Sec. 5-1-87.1    201 sewer service charges.
   The sewer service charges shall be computed on the following basis after the “201" project operation begins. Until such time, existing rate methodology will prevail:
   (1)   User charge:
   a.   As a result of P.L. 92-500, the City of Claremont is required to develop user charges whereby each user (or class of users) will pay his proportionate share of operation and maintenance costs.
   b.   The city council shall adopt at least bi-annually an adequate schedule of user charges to defray the cost of operating and maintaining the city’s sewerage system. The costs to be used as a basis for determining the charges shall include, but are not necessarily limited to, operation and maintenance, administration, collection and billing of charges, bond redemption, studies and reports, professional fees, repairs, capital improvements, depreciation and extraneous flow.

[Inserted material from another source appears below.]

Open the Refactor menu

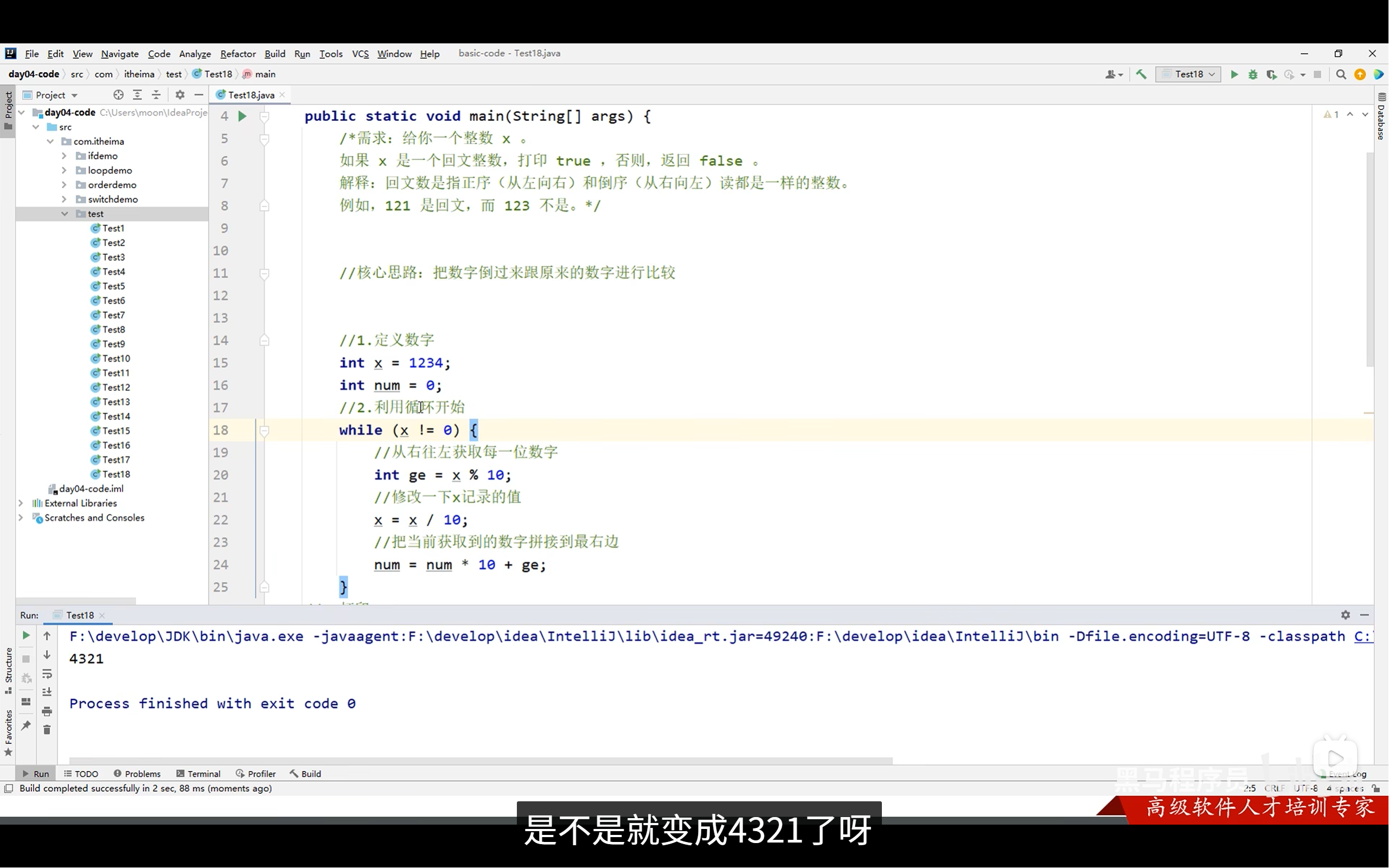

   c.   The user charges shall be published on a form for public distribution and notice and shall become part of this section upon adoption and public notification.
   d.   Each user shall be notified at least annually in conjunction with their regular bill of the rate for the user charge which is attributable to the wastewater treatment service.
   e.   The user charge system shall take precedence over any terms or conditions of agreements or contract which are inconsistent with the requirements of Section 204(B)(1)(a) of the Clean Water Act.
   (2)   Surcharge: The City Manager or his appointed designee may allow users to discharge industrial waters or wastes in which the suspended solids exceed 250 parts per million by weight and industrial waters or wastes in which the B.O.D. exceeds 250 parts per million by weight provided that the user discharging such water or waste shall agree to the payment of a surcharge to offset the entire cost incurred in treating the excess suspended solids or B.O.D. This surcharge shall be imposed in addition to any other charges made for sewer service.
   (3)   Industrial cost recovery (ICR) charge: The Clean Water Act of 1977 exempts industrial users with discharges of less than 25,000 gallons per day of sanitary sewage equivalence from ICR charges. Based upon an analysis of the wastewater discharge history of existing customers, few industries would be subject to ICR charges at this time. However, each industry’s discharge volume and strength must be analyzed at least annually to determine whether an ICR charge will be required. The industrial cost recovery charges shall be published annually on a form for public distribution and notice and shall become part of this section upon ratification by city council and public notification.
   (4)   Basis for charges:
   a.   Residential users: All residential users will pay a fixed fee plus a user charge based upon 100 percent of their water usage as obtained from the water meter readings.
   b.   Industrial and commercial users: All industrial and commercial users will pay the following fees and charges based upon 100 percent of their water usage as obtained from the water meter readings:
   1.   fixed fee resulting from the administration, capital recovery and debt service of sewerage system;
   2.   user charges resulting from the operation and maintenance of sewerage system;
   3.   surcharges resulting from additional costs incurred in treating wastes containing 5-day BOD, suspended solids, and ammonia-nitrogen in excess of allowable limits;
   4.   fees resulting from the monitoring, sampling and analysis of industrial or commercial wastewater; and
   5.   industrial cost recovery charges.
   Measurements and spot check of flow rates, flow volumes, BOD5, and suspended solids for use in determining the above described charges shall be made by the city on all industrial and commercial wastewaters, unless specifically relieved of such obligation by the supervisor. The charges shall be based on the usage during the previous month. In case of a violation, the user shall be billed for the violations for the period of time for which the violation occurs as determined by the most frequent monitoring program in which the testing procedure is acceptable to the city as specified in sections 5-1-80.2, 5-1-80.3, and 5-1-80.4.